Feminism : A Social, Political, And Economic Equality Of The Sex

1740 Words Nov 13th, 2016 7 Pages
Defining Feminism
The authors have a differing approach toward the definition of feminism. In “You’re a Hardcore Feminist. I swear.” by Jillian Valenti, Valenti defines feminism by extracting an actual dictionary definition. Valenti’s feminism is the “Belief in the social, political, and economic equality of the sex”, followed by “the movement organized around this belief”, in other words, the movement toward the social and economic equality of men and women.
In “Feminism: A Movement to End Sexist Oppression”, bell hooks defines feminism in the very title. Throughout the reading, hooks continuously stresses the importance of intersectionality, and the feminist movement not just making women equal to men. Hooks defines feminism as a movement toward the dismantling of the patriarchy and focusing on the reality of all women, not just white, middle-class women. Hooks also emphasizes the need for feminism to focus on women who are most vulnerable and most negatively affected by capitalism and class structure.

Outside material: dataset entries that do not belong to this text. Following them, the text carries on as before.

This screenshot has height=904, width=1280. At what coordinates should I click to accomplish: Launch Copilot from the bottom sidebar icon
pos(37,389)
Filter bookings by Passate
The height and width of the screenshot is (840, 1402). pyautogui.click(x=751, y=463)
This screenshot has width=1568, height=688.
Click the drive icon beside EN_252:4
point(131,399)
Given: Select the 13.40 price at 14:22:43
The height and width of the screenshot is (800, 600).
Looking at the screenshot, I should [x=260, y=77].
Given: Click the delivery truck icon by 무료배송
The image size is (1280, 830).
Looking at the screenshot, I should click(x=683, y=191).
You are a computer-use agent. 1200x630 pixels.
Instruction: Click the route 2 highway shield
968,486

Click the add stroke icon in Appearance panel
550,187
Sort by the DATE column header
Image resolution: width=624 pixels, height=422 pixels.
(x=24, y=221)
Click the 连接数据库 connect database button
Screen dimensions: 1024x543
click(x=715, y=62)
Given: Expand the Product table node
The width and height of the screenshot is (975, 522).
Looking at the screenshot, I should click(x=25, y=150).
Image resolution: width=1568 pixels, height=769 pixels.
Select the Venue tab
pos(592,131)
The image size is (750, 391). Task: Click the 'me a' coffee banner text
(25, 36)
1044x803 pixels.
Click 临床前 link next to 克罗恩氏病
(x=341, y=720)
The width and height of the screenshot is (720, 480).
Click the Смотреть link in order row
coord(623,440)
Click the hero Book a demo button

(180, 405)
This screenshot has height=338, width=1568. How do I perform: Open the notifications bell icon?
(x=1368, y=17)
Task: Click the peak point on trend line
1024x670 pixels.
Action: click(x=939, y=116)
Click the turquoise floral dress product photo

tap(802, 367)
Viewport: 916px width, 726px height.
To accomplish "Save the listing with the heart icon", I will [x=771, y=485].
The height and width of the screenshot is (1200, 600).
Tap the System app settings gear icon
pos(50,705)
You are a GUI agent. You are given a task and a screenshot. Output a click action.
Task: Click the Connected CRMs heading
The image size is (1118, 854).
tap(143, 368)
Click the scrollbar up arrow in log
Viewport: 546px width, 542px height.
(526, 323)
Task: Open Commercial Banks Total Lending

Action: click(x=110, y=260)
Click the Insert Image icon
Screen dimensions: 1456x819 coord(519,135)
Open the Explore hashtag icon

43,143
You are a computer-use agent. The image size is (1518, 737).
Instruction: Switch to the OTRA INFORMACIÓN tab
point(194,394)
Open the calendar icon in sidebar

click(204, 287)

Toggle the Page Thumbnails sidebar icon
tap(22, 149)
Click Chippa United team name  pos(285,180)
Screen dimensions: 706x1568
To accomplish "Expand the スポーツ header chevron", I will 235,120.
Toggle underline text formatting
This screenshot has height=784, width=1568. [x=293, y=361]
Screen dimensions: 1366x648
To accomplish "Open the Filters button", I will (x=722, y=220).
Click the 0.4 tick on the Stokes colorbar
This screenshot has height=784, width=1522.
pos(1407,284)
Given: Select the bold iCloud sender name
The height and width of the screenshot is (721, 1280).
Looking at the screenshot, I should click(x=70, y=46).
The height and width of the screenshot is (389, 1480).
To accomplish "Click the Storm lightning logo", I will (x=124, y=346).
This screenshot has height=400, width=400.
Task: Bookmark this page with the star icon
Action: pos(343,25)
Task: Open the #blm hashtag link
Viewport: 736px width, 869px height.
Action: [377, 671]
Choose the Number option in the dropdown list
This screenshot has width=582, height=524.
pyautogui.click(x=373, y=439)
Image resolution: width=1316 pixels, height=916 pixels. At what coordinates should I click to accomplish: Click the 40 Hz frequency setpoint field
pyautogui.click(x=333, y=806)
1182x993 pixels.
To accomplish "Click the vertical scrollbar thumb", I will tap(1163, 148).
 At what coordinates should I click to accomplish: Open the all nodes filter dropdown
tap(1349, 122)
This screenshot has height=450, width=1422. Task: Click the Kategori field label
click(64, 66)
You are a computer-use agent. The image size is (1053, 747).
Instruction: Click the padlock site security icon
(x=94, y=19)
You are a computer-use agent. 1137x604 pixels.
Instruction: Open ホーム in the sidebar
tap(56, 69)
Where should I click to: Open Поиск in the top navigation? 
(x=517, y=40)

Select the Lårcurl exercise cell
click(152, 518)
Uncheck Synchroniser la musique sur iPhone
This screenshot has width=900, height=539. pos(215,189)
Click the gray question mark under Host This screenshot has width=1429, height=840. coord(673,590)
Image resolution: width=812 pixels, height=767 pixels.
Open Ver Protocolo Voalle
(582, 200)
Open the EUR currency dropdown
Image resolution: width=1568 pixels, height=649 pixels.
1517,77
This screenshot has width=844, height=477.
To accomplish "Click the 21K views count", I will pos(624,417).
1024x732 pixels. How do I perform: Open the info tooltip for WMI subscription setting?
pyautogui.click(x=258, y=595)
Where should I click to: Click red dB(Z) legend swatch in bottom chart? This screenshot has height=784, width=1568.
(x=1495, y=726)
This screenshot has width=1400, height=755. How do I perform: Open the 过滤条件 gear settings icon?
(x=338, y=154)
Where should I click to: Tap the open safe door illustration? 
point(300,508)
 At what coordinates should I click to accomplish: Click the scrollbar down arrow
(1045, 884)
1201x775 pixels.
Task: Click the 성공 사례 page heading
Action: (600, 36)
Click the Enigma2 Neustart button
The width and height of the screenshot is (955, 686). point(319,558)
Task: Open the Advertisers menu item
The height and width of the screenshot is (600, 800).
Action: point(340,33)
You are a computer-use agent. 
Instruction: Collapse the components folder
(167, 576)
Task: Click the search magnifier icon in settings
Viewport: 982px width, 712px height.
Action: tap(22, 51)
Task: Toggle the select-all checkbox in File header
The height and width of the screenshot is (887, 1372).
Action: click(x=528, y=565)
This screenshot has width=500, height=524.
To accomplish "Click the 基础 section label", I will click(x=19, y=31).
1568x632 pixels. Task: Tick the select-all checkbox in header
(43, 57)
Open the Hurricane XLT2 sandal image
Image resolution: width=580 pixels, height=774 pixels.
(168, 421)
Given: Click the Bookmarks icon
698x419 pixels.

In “Unpacking Transphobia in Feminism”, Emma Allen indirectly defines feminism as needing to be inclusionary for trans people, especially trans women, people of color, and people of lower class, and working toward destroying the systems that reinforce the different forms of oppression. Emma Allen especially focuses on eradicating transmisogyny, or the discrimination toward trans women and femmes, particularly in radical feminist spaces.